» **BRIEF**:
The response must contain all of the entries, each one repeated exactly.

BEGIN DATA RECORDS

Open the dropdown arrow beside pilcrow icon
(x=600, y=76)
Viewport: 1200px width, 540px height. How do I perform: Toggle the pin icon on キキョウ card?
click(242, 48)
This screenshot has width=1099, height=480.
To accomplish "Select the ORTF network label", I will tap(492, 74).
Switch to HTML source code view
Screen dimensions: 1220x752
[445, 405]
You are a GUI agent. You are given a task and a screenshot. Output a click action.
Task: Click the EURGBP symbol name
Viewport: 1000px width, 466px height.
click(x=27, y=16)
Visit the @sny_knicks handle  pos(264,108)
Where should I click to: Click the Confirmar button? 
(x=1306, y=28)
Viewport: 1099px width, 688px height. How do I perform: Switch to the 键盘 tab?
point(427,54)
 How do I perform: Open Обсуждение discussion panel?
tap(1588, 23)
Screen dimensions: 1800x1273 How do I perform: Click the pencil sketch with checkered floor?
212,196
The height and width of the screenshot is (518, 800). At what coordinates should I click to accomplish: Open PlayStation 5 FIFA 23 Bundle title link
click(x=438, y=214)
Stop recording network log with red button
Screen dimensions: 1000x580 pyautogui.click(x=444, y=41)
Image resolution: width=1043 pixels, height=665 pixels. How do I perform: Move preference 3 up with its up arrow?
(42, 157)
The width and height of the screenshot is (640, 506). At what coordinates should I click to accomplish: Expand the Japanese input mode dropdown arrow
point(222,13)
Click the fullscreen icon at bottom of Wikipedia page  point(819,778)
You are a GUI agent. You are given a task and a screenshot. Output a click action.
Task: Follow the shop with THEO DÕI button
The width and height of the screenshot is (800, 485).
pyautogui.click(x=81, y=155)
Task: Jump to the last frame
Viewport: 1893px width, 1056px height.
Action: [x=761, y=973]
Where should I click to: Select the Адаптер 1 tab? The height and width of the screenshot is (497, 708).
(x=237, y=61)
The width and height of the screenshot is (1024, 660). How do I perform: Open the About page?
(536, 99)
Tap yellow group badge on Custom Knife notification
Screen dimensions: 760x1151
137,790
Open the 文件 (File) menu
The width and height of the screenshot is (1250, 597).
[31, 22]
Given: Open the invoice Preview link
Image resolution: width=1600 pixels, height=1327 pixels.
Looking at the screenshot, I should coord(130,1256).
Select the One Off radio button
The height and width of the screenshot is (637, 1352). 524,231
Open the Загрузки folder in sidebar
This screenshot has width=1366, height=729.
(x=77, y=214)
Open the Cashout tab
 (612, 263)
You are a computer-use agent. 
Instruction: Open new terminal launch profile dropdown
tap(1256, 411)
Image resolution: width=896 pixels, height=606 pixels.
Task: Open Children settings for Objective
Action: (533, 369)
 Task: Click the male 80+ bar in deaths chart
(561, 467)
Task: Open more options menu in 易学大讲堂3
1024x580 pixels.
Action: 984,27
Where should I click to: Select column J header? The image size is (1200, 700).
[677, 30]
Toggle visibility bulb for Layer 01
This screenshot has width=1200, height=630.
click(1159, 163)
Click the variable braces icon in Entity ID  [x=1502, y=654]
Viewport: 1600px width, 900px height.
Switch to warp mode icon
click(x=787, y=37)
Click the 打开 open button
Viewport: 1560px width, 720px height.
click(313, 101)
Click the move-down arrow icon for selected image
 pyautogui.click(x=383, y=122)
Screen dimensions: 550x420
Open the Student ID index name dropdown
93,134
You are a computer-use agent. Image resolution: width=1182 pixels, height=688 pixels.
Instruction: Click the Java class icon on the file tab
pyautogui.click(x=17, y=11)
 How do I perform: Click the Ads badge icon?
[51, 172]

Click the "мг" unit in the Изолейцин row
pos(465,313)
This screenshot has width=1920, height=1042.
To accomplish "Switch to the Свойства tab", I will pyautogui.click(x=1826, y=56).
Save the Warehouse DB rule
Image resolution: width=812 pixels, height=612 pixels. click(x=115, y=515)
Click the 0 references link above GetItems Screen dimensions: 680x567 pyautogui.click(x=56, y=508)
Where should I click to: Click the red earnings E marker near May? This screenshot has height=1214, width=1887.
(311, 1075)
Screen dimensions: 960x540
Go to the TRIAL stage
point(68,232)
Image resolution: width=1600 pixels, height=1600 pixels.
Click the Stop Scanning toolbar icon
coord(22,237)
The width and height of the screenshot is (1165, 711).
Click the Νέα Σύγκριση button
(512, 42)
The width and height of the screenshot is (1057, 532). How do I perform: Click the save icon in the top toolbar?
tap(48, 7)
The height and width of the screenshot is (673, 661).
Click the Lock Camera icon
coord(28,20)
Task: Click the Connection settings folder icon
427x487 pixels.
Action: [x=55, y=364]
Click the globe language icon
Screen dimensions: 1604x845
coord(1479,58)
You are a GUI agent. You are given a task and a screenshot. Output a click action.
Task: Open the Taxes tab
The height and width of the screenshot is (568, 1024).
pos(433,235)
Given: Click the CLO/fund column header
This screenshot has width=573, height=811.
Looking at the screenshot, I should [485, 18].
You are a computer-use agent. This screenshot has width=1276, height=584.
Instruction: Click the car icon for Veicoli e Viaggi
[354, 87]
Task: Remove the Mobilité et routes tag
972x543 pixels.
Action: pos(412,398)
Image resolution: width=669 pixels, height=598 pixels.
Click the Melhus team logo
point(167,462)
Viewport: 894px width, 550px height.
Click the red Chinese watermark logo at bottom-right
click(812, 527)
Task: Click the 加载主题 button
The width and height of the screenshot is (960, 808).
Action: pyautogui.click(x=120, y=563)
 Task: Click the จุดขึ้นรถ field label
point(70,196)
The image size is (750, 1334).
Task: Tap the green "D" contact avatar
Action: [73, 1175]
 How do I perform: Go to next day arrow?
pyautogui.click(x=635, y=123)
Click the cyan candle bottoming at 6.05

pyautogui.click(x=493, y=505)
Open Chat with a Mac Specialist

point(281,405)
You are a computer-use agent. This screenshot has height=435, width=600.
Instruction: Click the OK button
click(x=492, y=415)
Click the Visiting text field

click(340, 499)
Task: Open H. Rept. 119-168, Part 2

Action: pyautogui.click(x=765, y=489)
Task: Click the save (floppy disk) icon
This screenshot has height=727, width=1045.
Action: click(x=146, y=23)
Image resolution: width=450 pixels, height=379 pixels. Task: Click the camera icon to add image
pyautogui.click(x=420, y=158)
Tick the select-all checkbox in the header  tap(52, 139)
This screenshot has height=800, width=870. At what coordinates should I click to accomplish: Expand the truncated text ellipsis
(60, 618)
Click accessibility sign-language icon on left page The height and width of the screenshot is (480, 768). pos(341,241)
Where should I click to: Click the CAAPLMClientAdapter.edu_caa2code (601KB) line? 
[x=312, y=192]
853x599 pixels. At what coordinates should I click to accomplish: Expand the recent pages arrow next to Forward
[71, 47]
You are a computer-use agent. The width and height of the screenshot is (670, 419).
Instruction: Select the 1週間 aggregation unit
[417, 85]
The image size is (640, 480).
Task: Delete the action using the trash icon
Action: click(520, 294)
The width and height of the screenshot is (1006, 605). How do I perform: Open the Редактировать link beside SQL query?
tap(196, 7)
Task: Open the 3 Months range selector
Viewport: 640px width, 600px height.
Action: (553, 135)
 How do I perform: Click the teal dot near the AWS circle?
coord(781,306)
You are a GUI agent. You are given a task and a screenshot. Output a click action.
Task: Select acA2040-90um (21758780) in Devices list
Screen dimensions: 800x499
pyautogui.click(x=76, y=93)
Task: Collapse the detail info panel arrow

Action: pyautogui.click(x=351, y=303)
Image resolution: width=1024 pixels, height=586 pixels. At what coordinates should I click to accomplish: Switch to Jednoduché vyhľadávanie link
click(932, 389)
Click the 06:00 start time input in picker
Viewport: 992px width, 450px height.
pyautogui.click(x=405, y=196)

END DATA RECORDS

» **WRITTEN ANSWER**:
Open the dropdown arrow beside pilcrow icon
(x=600, y=76)
Viewport: 1200px width, 540px height. How do I perform: Toggle the pin icon on キキョウ card?
click(242, 48)
This screenshot has width=1099, height=480.
To accomplish "Select the ORTF network label", I will tap(492, 74).
Switch to HTML source code view
Screen dimensions: 1220x752
[445, 405]
You are a GUI agent. You are given a task and a screenshot. Output a click action.
Task: Click the EURGBP symbol name
Viewport: 1000px width, 466px height.
click(x=27, y=16)
Visit the @sny_knicks handle  pos(264,108)
Where should I click to: Click the Confirmar button? 
(x=1306, y=28)
Viewport: 1099px width, 688px height. How do I perform: Switch to the 键盘 tab?
point(427,54)
 How do I perform: Open Обсуждение discussion panel?
tap(1588, 23)
Screen dimensions: 1800x1273 How do I perform: Click the pencil sketch with checkered floor?
212,196
The height and width of the screenshot is (518, 800). At what coordinates should I click to accomplish: Open PlayStation 5 FIFA 23 Bundle title link
click(x=438, y=214)
Stop recording network log with red button
Screen dimensions: 1000x580 pyautogui.click(x=444, y=41)
Image resolution: width=1043 pixels, height=665 pixels. How do I perform: Move preference 3 up with its up arrow?
(42, 157)
The width and height of the screenshot is (640, 506). At what coordinates should I click to accomplish: Expand the Japanese input mode dropdown arrow
point(222,13)
Click the fullscreen icon at bottom of Wikipedia page  point(819,778)
You are a GUI agent. You are given a task and a screenshot. Output a click action.
Task: Follow the shop with THEO DÕI button
The width and height of the screenshot is (800, 485).
pyautogui.click(x=81, y=155)
Task: Jump to the last frame
Viewport: 1893px width, 1056px height.
Action: [x=761, y=973]
Where should I click to: Select the Адаптер 1 tab? The height and width of the screenshot is (497, 708).
(x=237, y=61)
The width and height of the screenshot is (1024, 660). How do I perform: Open the About page?
(536, 99)
Tap yellow group badge on Custom Knife notification
Screen dimensions: 760x1151
137,790
Open the 文件 (File) menu
The width and height of the screenshot is (1250, 597).
[31, 22]
Given: Open the invoice Preview link
Image resolution: width=1600 pixels, height=1327 pixels.
Looking at the screenshot, I should coord(130,1256).
Select the One Off radio button
The height and width of the screenshot is (637, 1352). 524,231
Open the Загрузки folder in sidebar
This screenshot has width=1366, height=729.
(x=77, y=214)
Open the Cashout tab
 (612, 263)
You are a computer-use agent. 
Instruction: Open new terminal launch profile dropdown
tap(1256, 411)
Image resolution: width=896 pixels, height=606 pixels.
Task: Open Children settings for Objective
Action: (533, 369)
 Task: Click the male 80+ bar in deaths chart
(561, 467)
Task: Open more options menu in 易学大讲堂3
1024x580 pixels.
Action: 984,27
Where should I click to: Select column J header? The image size is (1200, 700).
[677, 30]
Toggle visibility bulb for Layer 01
This screenshot has width=1200, height=630.
click(1159, 163)
Click the variable braces icon in Entity ID  [x=1502, y=654]
Viewport: 1600px width, 900px height.
Switch to warp mode icon
click(x=787, y=37)
Click the 打开 open button
Viewport: 1560px width, 720px height.
click(313, 101)
Click the move-down arrow icon for selected image
 pyautogui.click(x=383, y=122)
Screen dimensions: 550x420
Open the Student ID index name dropdown
93,134
You are a computer-use agent. Image resolution: width=1182 pixels, height=688 pixels.
Instruction: Click the Java class icon on the file tab
pyautogui.click(x=17, y=11)
 How do I perform: Click the Ads badge icon?
[51, 172]

Click the "мг" unit in the Изолейцин row
pos(465,313)
This screenshot has width=1920, height=1042.
To accomplish "Switch to the Свойства tab", I will pyautogui.click(x=1826, y=56).
Save the Warehouse DB rule
Image resolution: width=812 pixels, height=612 pixels. click(x=115, y=515)
Click the 0 references link above GetItems Screen dimensions: 680x567 pyautogui.click(x=56, y=508)
Where should I click to: Click the red earnings E marker near May? This screenshot has height=1214, width=1887.
(311, 1075)
Screen dimensions: 960x540
Go to the TRIAL stage
point(68,232)
Image resolution: width=1600 pixels, height=1600 pixels.
Click the Stop Scanning toolbar icon
coord(22,237)
The width and height of the screenshot is (1165, 711).
Click the Νέα Σύγκριση button
(512, 42)
The width and height of the screenshot is (1057, 532). How do I perform: Click the save icon in the top toolbar?
tap(48, 7)
The height and width of the screenshot is (673, 661).
Click the Lock Camera icon
coord(28,20)
Task: Click the Connection settings folder icon
427x487 pixels.
Action: [x=55, y=364]
Click the globe language icon
Screen dimensions: 1604x845
coord(1479,58)
You are a GUI agent. You are given a task and a screenshot. Output a click action.
Task: Open the Taxes tab
The height and width of the screenshot is (568, 1024).
pos(433,235)
Given: Click the CLO/fund column header
This screenshot has width=573, height=811.
Looking at the screenshot, I should [485, 18].
You are a computer-use agent. This screenshot has width=1276, height=584.
Instruction: Click the car icon for Veicoli e Viaggi
[354, 87]
Task: Remove the Mobilité et routes tag
972x543 pixels.
Action: pos(412,398)
Image resolution: width=669 pixels, height=598 pixels.
Click the Melhus team logo
point(167,462)
Viewport: 894px width, 550px height.
Click the red Chinese watermark logo at bottom-right
click(812, 527)
Task: Click the 加载主题 button
The width and height of the screenshot is (960, 808).
Action: pyautogui.click(x=120, y=563)
 Task: Click the จุดขึ้นรถ field label
point(70,196)
The image size is (750, 1334).
Task: Tap the green "D" contact avatar
Action: [73, 1175]
 How do I perform: Go to next day arrow?
pyautogui.click(x=635, y=123)
Click the cyan candle bottoming at 6.05

pyautogui.click(x=493, y=505)
Open Chat with a Mac Specialist

point(281,405)
You are a computer-use agent. This screenshot has height=435, width=600.
Instruction: Click the OK button
click(x=492, y=415)
Click the Visiting text field

click(340, 499)
Task: Open H. Rept. 119-168, Part 2

Action: pyautogui.click(x=765, y=489)
Task: Click the save (floppy disk) icon
This screenshot has height=727, width=1045.
Action: click(x=146, y=23)
Image resolution: width=450 pixels, height=379 pixels. Task: Click the camera icon to add image
pyautogui.click(x=420, y=158)
Tick the select-all checkbox in the header  tap(52, 139)
This screenshot has height=800, width=870. At what coordinates should I click to accomplish: Expand the truncated text ellipsis
(60, 618)
Click accessibility sign-language icon on left page The height and width of the screenshot is (480, 768). pos(341,241)
Where should I click to: Click the CAAPLMClientAdapter.edu_caa2code (601KB) line? 
[x=312, y=192]
853x599 pixels. At what coordinates should I click to accomplish: Expand the recent pages arrow next to Forward
[71, 47]
You are a computer-use agent. The width and height of the screenshot is (670, 419).
Instruction: Select the 1週間 aggregation unit
[417, 85]
The image size is (640, 480).
Task: Delete the action using the trash icon
Action: click(520, 294)
The width and height of the screenshot is (1006, 605). How do I perform: Open the Редактировать link beside SQL query?
tap(196, 7)
Task: Open the 3 Months range selector
Viewport: 640px width, 600px height.
Action: (553, 135)
 How do I perform: Click the teal dot near the AWS circle?
coord(781,306)
You are a GUI agent. You are given a task and a screenshot. Output a click action.
Task: Select acA2040-90um (21758780) in Devices list
Screen dimensions: 800x499
pyautogui.click(x=76, y=93)
Task: Collapse the detail info panel arrow

Action: pyautogui.click(x=351, y=303)
Image resolution: width=1024 pixels, height=586 pixels. At what coordinates should I click to accomplish: Switch to Jednoduché vyhľadávanie link
click(932, 389)
Click the 06:00 start time input in picker
Viewport: 992px width, 450px height.
pyautogui.click(x=405, y=196)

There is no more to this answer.